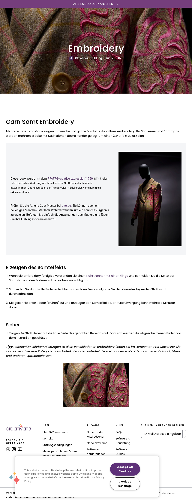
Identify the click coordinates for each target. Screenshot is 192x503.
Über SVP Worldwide (55, 432)
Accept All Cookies (125, 469)
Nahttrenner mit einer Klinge (107, 276)
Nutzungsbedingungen (57, 445)
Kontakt (48, 438)
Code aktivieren (97, 443)
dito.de (66, 205)
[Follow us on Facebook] (8, 449)
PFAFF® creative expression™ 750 (70, 178)
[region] (87, 476)
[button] (14, 478)
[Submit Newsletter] (184, 434)
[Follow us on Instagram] (14, 449)
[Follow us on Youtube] (20, 449)
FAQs (119, 432)
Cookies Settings (125, 484)
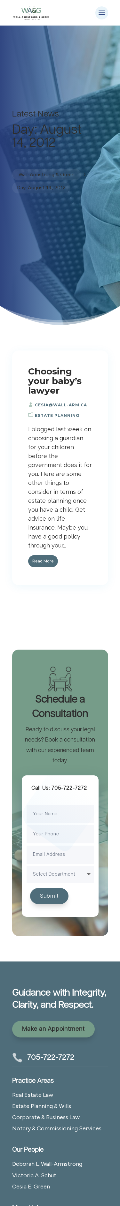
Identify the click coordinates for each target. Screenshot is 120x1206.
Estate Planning (57, 415)
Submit (49, 896)
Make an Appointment (53, 1029)
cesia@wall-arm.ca (61, 405)
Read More (43, 561)
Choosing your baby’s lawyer (55, 381)
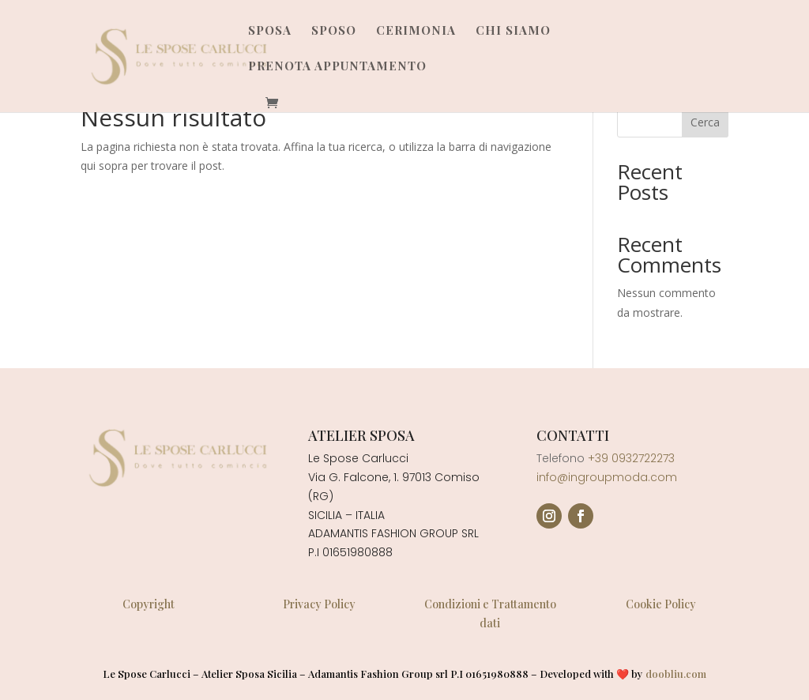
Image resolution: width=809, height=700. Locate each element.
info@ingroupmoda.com (606, 477)
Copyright (148, 604)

### YOUR GOAL
Count the lines in the records that contain the word "Screenshot", and reply with the number alone.

### CORRECT RESPONSE
2